George took my drink and enjoyed several large gulps before wincing and handing it back, now only half full. “Holy crap that’s strong.”
“You think that’s strong,” Lyle said, pointing his drink at George, “you should try some of the drinks we had back in the navy.”
A tiny grin pulled at the corner of George’s mouth. “I bet I would have loved everything about the navy.”
“Every single sailor,” Bennett said under his breath, sipping his drink. He ran his free hand down my back, coming to rest on the curve of my ass.
Lyle continued on as if no one else had spoken, “Those drinks . . . you’d try them and afterward think gasoline tasted like water. And the hooch would make us randy, oh boy.” Beside me, Bennett shifted on his feet, groaning quietly. Lyle nodded, pointing at me. “I’d have to walk around until I found a willing lady, sometimes had to pay for it, but I didn’t mind.” Lyle looked across the room, raising his drink in greeting to Elliott and Susan. “The drink was that kind of wicked, what can you do?”
I pressed my hand to my lips, struggling to hold back my laugh. “Oh, I don’t know, Lyle,” Bennett said quietly. “Maybe you could not point at my fiancée when you’re referencing hiring prostitutes?”
“That’s probably what I would do,” George agreed.
Oblivious, Lyle turned back to us. “They’d put a cinnamon stick in it over the holidays. Mark the occasion. Still tasted like fire.”

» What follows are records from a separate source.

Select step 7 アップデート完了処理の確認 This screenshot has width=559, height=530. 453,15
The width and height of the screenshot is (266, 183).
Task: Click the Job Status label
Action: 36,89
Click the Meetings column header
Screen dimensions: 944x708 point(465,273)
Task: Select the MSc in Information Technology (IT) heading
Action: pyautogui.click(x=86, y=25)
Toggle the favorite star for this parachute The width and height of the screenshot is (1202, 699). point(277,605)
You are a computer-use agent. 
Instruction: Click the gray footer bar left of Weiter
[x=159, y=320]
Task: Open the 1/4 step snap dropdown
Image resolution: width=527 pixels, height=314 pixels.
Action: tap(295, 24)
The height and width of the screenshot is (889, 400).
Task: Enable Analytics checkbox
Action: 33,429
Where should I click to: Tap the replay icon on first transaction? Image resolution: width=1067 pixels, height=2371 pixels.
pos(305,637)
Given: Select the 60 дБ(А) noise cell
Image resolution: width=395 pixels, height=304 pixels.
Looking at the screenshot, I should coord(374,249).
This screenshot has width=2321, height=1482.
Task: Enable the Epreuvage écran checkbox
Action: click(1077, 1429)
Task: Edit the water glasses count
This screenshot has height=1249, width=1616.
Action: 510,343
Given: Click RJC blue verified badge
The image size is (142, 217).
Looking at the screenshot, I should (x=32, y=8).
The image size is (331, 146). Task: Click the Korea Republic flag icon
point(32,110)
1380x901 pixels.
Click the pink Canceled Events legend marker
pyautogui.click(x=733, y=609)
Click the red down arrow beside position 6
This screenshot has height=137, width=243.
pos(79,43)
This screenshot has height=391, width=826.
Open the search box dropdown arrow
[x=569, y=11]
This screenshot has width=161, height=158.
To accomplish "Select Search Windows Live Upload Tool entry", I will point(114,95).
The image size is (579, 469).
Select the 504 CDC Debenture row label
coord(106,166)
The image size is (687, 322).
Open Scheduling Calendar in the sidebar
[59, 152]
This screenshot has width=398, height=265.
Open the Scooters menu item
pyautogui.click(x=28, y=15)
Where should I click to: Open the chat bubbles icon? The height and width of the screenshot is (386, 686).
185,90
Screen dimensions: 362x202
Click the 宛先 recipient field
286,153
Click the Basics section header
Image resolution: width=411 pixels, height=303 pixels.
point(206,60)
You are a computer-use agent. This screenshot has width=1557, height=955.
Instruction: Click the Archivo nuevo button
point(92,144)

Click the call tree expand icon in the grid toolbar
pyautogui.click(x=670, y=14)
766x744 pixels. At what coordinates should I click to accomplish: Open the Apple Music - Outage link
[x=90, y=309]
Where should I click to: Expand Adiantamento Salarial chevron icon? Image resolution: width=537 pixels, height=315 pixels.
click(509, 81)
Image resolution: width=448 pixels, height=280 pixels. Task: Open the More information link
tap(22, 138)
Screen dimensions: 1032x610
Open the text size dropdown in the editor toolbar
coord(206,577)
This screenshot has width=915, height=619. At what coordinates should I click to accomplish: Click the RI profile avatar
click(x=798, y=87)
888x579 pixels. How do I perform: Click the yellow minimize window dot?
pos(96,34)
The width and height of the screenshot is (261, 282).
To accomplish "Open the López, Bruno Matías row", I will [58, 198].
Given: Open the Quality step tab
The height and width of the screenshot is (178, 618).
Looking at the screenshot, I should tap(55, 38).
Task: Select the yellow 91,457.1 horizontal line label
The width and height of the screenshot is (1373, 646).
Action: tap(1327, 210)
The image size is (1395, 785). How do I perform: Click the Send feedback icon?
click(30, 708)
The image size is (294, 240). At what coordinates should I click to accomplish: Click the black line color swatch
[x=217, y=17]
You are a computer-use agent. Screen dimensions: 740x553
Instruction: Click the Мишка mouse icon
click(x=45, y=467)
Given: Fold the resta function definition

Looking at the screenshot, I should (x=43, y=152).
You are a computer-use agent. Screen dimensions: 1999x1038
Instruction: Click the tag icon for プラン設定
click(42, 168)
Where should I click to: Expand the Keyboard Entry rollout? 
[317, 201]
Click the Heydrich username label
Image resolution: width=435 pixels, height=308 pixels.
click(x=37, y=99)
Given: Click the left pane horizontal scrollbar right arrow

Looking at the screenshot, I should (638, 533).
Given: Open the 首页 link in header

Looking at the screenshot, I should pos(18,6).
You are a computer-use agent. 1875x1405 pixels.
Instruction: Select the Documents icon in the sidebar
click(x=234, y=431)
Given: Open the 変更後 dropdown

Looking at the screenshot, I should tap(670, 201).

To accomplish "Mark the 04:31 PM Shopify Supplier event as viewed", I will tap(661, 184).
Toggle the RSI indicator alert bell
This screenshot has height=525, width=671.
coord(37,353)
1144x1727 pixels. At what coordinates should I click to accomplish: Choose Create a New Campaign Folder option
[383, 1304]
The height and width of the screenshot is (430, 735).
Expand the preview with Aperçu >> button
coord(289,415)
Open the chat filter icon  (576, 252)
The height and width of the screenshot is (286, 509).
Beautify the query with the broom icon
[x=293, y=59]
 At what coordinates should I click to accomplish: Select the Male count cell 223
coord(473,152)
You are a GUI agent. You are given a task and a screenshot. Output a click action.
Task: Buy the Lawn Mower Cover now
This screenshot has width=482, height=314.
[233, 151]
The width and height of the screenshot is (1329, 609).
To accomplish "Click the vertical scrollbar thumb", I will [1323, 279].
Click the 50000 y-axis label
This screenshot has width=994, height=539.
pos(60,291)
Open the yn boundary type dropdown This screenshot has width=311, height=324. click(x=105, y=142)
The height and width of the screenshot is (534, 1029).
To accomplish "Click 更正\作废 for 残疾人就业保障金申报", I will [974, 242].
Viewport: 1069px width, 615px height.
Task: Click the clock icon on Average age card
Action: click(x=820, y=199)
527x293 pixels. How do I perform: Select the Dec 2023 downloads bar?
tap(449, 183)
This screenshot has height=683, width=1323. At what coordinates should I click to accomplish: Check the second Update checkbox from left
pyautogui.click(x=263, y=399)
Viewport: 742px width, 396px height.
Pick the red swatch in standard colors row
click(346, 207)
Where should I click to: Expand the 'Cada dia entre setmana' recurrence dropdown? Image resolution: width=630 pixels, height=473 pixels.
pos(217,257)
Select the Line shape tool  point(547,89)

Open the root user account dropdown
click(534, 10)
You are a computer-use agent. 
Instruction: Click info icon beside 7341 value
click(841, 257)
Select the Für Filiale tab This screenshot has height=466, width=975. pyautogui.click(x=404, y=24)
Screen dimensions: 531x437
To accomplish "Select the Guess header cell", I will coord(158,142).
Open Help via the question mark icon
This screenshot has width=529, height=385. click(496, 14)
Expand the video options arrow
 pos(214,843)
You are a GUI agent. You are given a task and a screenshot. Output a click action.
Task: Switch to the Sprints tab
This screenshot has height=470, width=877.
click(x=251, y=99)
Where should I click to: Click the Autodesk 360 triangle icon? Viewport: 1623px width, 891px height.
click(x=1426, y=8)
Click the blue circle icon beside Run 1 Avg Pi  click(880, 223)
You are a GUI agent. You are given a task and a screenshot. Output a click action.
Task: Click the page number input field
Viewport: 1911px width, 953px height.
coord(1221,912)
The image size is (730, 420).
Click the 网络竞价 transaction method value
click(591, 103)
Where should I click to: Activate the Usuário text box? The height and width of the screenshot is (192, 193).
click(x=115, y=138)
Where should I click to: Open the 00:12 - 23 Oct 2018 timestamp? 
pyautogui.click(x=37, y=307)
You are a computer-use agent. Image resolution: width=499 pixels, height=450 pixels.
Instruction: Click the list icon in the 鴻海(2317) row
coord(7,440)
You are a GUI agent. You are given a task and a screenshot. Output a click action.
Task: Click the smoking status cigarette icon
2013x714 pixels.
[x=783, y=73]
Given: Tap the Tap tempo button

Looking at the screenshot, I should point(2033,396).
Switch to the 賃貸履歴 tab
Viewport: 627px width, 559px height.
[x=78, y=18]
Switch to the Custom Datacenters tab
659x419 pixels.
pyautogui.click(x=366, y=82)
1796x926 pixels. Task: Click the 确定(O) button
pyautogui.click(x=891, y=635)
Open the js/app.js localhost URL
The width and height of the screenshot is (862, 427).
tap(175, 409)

“Cinnamon fire,” I added, helpfully.
“In the drink or in the prostitutes?” George asked, brows pulled together.
Lyle didn’t even crack a smile. “The drink.”
“Really could have gone either way,” I said to George.
“I don’t know what women taste like with or without cinnamon sticks in them, is what I’m saying,” George stage-whispered to me. “Maybe it’s a thing.”
“One kid from my crew,” Lyle started, rolling back into his memories again. “Now what was his name?” He took another drink, closed his eyes, and then opened them in a flash. “Bill. Oh, that Bill, I tell you what. He was something else. One night he drank the hooch and came back wearing women’s underwear. Boy, did he get chased around the barracks that night.”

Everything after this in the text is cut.